Domain of $\sqrt{\frac{|x-2|-3|2x+2|}{|x-1|-2}}$

Question

I need to find the domain of

$$\sqrt{\frac{|x-2|-3|2x+2|}{|x-1|-2}}$$ But there are a ton of different cases. What is the smart way to do this?

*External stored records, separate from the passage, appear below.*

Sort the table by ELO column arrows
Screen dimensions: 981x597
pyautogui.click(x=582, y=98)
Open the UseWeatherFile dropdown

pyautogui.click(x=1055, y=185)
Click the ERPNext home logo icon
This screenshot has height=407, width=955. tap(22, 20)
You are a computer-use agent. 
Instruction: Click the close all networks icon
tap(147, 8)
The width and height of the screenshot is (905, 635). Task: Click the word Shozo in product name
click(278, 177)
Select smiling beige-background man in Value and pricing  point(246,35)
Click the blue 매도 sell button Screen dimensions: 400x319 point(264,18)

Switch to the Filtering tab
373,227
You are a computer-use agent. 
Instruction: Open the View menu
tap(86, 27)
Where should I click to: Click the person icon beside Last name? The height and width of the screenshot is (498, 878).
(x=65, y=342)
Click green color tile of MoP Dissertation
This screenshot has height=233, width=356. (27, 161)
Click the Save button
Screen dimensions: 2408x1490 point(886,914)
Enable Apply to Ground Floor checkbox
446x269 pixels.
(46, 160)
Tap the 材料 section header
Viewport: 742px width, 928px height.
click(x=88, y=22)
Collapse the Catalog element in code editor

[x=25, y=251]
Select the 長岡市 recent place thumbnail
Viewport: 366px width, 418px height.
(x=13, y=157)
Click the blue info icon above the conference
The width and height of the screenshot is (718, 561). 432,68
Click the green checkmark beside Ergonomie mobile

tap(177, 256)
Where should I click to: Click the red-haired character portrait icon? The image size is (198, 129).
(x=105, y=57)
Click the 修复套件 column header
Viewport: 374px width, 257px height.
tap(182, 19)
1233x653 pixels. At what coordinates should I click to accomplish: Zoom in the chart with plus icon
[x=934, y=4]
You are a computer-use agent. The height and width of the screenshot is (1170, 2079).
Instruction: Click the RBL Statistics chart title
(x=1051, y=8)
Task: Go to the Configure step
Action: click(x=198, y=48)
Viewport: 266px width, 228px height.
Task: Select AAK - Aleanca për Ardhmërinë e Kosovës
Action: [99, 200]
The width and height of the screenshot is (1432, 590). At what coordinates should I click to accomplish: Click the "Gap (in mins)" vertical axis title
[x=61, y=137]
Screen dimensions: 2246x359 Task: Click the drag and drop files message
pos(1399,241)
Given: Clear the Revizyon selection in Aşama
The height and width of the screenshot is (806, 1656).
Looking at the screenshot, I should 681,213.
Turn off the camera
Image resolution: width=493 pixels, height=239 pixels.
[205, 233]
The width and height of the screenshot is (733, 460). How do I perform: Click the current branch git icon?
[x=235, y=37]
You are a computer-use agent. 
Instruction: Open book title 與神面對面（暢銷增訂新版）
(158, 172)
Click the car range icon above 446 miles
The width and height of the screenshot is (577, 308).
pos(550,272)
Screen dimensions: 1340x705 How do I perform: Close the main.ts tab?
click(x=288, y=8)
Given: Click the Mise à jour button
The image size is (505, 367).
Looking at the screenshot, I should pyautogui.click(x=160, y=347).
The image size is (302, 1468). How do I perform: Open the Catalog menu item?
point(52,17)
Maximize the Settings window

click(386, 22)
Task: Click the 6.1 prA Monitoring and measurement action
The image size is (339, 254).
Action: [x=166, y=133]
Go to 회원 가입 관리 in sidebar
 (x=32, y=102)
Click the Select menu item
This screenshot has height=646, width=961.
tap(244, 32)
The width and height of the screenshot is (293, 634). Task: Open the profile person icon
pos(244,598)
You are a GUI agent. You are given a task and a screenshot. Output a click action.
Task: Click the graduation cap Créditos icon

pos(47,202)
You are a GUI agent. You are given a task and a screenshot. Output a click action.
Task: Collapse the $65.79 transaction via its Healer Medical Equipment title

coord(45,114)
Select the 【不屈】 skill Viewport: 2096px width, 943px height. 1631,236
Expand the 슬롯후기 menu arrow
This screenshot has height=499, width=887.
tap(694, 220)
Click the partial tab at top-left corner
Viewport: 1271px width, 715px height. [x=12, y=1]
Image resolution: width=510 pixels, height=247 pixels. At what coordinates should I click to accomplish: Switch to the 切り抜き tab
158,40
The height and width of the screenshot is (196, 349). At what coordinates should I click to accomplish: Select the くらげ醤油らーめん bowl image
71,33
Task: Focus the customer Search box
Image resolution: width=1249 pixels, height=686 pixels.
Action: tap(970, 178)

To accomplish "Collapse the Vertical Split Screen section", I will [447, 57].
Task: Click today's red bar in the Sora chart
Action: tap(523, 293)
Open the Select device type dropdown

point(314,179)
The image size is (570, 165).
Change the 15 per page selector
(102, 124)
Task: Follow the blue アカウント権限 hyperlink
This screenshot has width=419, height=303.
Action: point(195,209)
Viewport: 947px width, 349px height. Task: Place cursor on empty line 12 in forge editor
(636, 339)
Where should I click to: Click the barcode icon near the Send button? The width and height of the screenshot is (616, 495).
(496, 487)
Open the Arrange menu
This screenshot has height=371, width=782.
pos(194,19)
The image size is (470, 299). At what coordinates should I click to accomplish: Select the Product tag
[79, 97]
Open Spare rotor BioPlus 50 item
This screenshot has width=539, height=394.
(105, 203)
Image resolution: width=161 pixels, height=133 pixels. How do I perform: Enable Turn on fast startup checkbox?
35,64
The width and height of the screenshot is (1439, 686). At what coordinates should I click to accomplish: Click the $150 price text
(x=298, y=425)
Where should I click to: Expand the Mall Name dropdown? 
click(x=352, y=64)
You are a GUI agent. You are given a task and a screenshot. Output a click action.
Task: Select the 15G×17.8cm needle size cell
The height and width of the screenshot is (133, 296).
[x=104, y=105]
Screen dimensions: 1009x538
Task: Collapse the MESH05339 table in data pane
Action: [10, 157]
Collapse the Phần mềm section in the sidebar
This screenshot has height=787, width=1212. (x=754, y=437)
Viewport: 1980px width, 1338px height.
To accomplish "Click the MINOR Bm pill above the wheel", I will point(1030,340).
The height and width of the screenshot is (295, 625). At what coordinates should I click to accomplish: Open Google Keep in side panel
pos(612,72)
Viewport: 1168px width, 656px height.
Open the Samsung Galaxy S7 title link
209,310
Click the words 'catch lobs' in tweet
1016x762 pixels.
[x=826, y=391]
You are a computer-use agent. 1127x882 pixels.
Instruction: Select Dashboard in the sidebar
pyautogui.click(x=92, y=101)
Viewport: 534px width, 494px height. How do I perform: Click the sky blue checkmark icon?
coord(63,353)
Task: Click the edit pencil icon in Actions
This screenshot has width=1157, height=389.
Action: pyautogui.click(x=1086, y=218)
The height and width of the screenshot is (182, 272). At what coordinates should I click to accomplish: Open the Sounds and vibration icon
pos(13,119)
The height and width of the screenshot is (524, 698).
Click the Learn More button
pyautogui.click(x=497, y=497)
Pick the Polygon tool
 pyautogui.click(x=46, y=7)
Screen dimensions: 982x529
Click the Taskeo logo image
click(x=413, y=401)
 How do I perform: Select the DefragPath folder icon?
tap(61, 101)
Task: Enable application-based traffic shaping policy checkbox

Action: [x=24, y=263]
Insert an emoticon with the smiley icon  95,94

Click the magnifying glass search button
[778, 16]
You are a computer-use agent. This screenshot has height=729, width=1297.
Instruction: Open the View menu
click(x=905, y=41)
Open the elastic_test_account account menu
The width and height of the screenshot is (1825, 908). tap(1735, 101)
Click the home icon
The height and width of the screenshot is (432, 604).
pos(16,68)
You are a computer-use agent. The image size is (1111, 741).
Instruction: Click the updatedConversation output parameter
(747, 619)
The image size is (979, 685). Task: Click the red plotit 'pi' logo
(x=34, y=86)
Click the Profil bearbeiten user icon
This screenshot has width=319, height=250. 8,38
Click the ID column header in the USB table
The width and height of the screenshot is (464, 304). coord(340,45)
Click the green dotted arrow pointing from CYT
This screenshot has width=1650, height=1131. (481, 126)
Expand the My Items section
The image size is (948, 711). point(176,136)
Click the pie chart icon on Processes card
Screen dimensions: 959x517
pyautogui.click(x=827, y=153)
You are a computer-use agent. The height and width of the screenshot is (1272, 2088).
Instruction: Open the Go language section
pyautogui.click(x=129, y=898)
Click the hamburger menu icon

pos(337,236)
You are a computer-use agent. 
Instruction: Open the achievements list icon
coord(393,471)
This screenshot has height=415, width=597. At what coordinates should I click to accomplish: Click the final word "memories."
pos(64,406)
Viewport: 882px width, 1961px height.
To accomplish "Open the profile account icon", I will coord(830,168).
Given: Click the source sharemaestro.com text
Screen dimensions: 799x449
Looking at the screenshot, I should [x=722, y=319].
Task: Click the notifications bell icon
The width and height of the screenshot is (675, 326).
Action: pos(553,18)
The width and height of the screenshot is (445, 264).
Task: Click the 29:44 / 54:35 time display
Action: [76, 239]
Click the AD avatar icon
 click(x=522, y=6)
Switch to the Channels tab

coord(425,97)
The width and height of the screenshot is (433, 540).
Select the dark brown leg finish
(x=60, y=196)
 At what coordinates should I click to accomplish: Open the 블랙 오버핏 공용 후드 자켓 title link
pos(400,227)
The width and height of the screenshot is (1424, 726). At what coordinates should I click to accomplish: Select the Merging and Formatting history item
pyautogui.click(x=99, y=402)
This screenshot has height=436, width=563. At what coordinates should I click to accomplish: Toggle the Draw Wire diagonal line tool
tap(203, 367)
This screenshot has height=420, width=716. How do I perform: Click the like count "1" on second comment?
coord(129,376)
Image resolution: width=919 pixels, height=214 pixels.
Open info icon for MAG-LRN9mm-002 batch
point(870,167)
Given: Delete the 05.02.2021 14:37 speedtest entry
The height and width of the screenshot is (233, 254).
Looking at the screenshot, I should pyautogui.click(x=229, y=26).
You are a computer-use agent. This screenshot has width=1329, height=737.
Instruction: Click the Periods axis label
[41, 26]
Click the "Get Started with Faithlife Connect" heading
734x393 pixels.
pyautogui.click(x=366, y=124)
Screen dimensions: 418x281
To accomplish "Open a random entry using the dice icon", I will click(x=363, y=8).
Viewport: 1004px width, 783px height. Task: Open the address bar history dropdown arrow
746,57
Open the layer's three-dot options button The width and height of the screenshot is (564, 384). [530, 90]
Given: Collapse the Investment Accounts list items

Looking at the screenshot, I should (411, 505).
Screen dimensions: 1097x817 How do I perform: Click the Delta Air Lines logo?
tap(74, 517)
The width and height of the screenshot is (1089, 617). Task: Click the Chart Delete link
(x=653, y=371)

Or rather, what are the steps I need to do in order to tackle this?

Thank you very much.

Answer 1

To solve this, first notice that the denominator cannot be $0$.So:

$$|x-1|-2\neq0$$ $$\implies x\neq-1,3\implies x\in(-\infty,-1)\cup(-1,3)\cup(3,+\infty)$$ For the square root notation, it requires that $$\dfrac{|x-2|-3|2x+2|}{|x-1|-2}\ge0$$ It requires that the denominator and the nominator must both be positive or negative$$|x-2|-3|2x+2|\ge0\implies x\in[-\dfrac{8}{5},-\dfrac{4}{7}]$$and$$|x-1|-2>0\implies x\in(-\infty,-1)\cup(3,+\infty)$$ So the first one is $$x\in[-\dfrac{8}{5},-1)$$ Then, $$|x-2|-3|2x+2|\le0\implies x\in(-\infty,-\dfrac{8}{5}]\cup[-\dfrac{4}{7},+\infty)$$and$$|x-1|-2<0\implies x\in(-1,3)$$ So the second one is $$x\in[-\dfrac{4}{7},3)$$

So to find the domain, we need to get the union of these two sets, which is: $$D=[-\dfrac{8}{5},-1)\cup[-\dfrac{4}{7},3)$$ Hint: Don't rush, analyze step by step you'll finally get the correct answer.

Answer 2

No free lunch here we need to distinguish the cases and solve for the inequality

$$\frac{|x-2|-3|2x+2|}{|x-1|-2}\ge 0$$

with the condition $|x-1|-2\neq 0$ on the intervals $(-\infty,-1)$, $(-1,1]$, $(1,2]$ and$ (2,\infty)$.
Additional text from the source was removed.